En trois temps

Quand on s’est rencontrées, j’étais jeune embauchée par notre employeur commun, et toi, tu travaillais là depuis bien des années. Tu m’as appris une bonne partie de ce que je devais savoir pour bosser efficacement, et on s’est vite plu : j’aimais ta franchise (quand on avait un problème avec toi, pas de souci, on le savait), et ta générosité qui te poussait à aider chaque personne qui en avait besoin, peu importe sa manière de se comporter avec toi auparavant. On riait des mêmes choses.

La première fois que j’ai appris ta mort, c’était juste avant de donner un cours, en lisant le SMS d’une amie commune. Je crois qu’elle ne m’a pas appelée parce qu’elle ne pouvait pas compter sur sa voix. J’ai vacillé un peu, et demandé à mes collègues de me raconter une histoire drôle, vite, parce que je ne voulais pas sangloter devant mes élèves.

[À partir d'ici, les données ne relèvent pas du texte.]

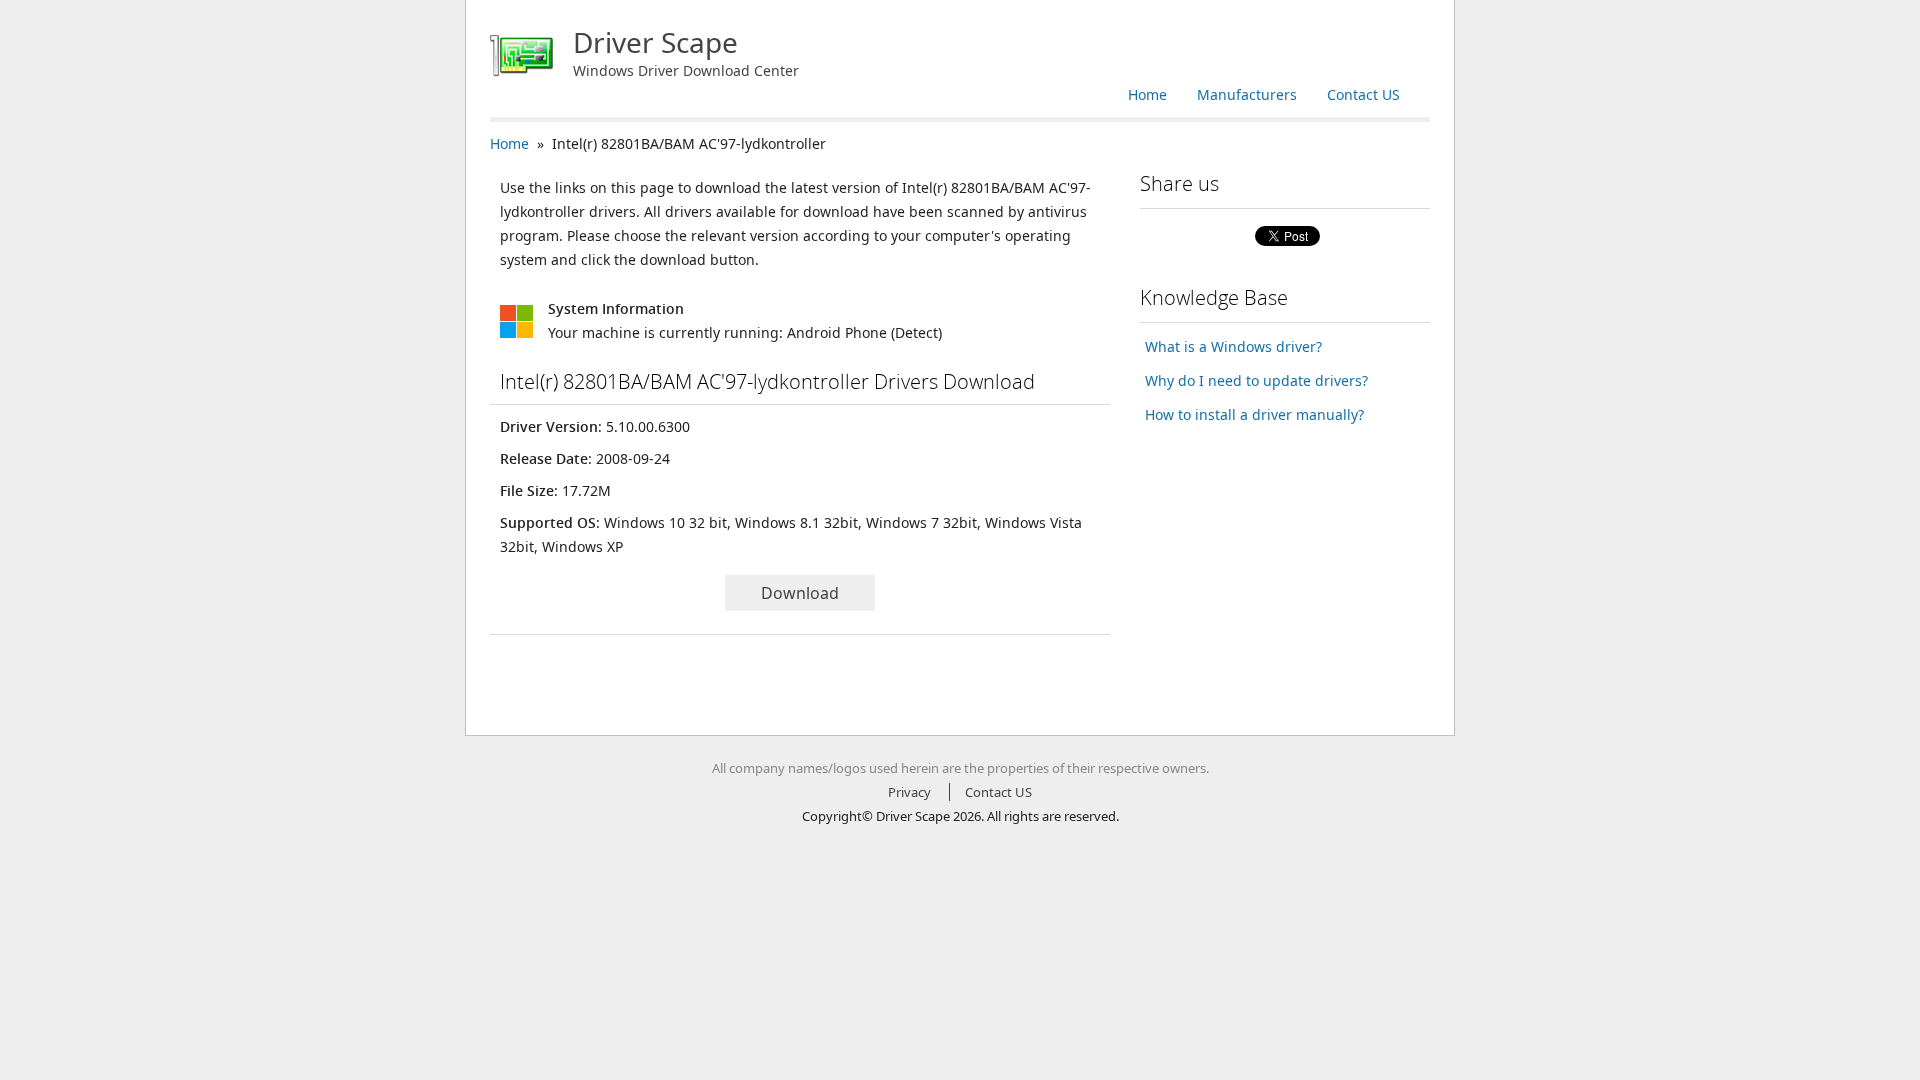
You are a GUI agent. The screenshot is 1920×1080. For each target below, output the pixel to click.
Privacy (909, 792)
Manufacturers (1247, 94)
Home (1147, 94)
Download (800, 593)
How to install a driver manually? (1254, 414)
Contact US (1363, 94)
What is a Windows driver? (1233, 346)
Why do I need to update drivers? (1256, 380)
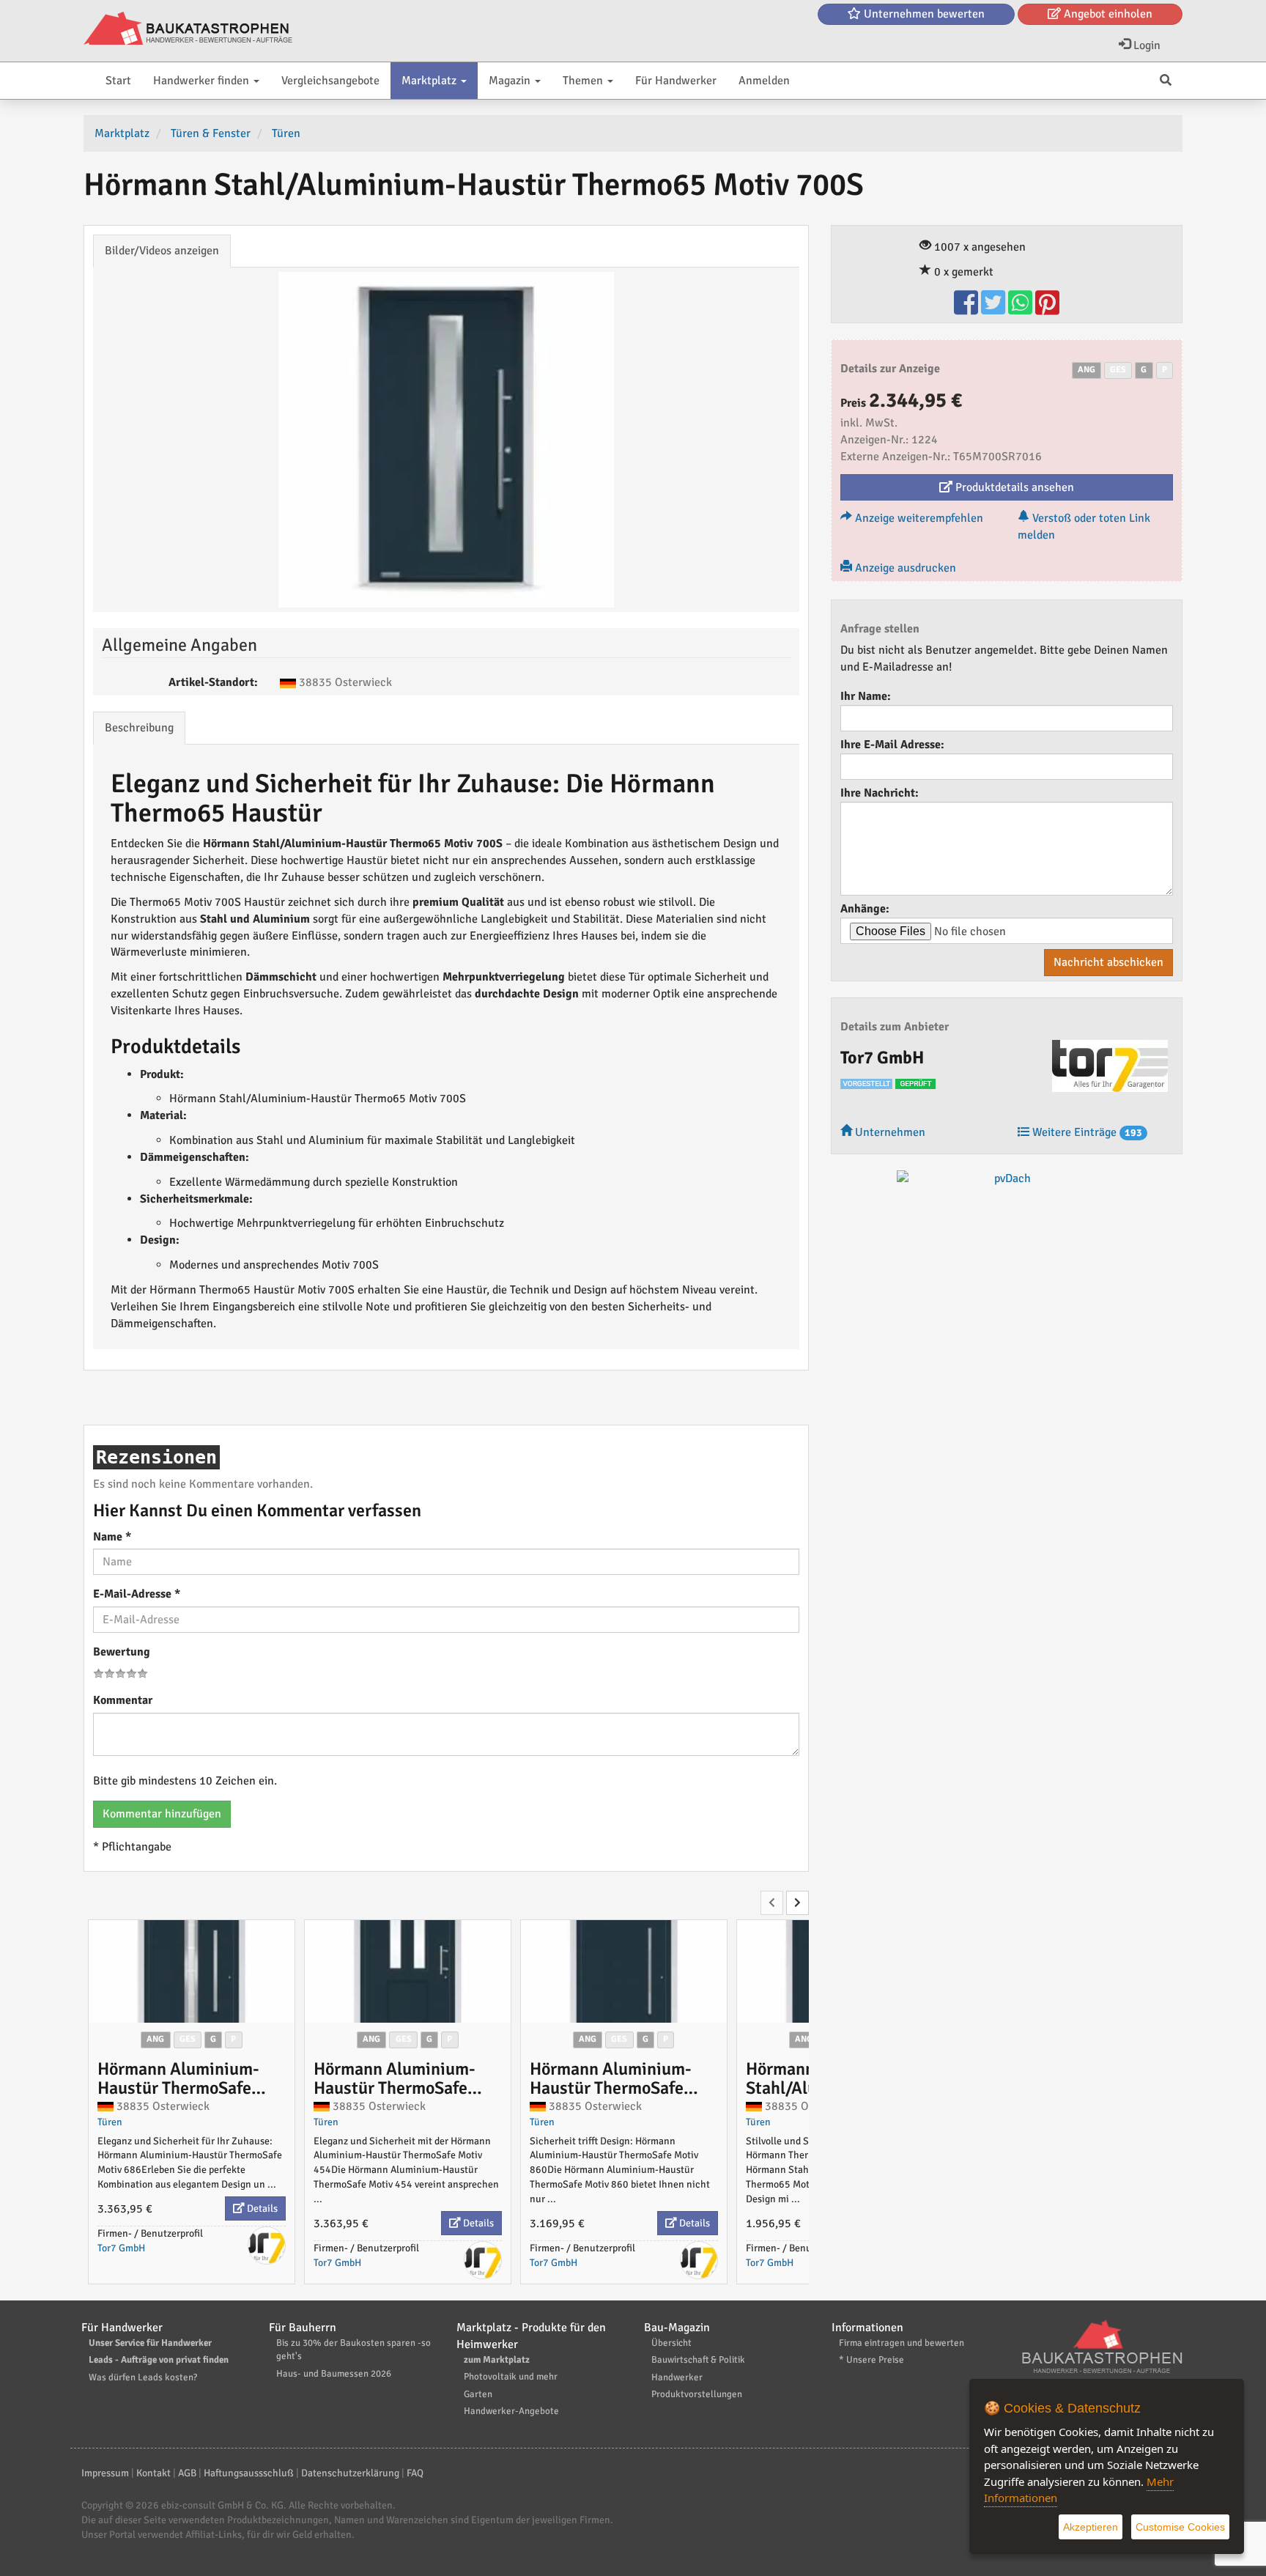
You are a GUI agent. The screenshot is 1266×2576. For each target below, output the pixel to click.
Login (1145, 45)
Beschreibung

On a travaillé dans le même bureau, avec bonheur ; non seulement on s’entendait très bien, mais on avait les mêmes préférences concernant le chauffage et l’aération, ce qui est plutôt critique quand on partage un espace. On mangeait ensemble de temps en temps, on se confiait beaucoup. Puis j’ai décidé de changer de métier, et je suis partie, officiellement pour me former pendant un an, officieusement sans aucune intention de revenir. On s’est promis de rester en contact, parce que depuis longtemps nous n’étions plus simplement des collègues, nous étions des amies. On a continué de se voir, de manger ensemble, de s’envoyer des nouvelles.

La deuxième fois que j’ai appris ta mort, c’était par mail, par une deuxième amie commune qui avait envoyé les détails pratiques à tous ceux et toutes celles qui te connaissaient bien. Mon homme n’était pas rentré, les enfants étaient là, j’ai pris note très vite puis j’ai éteint mon ordi.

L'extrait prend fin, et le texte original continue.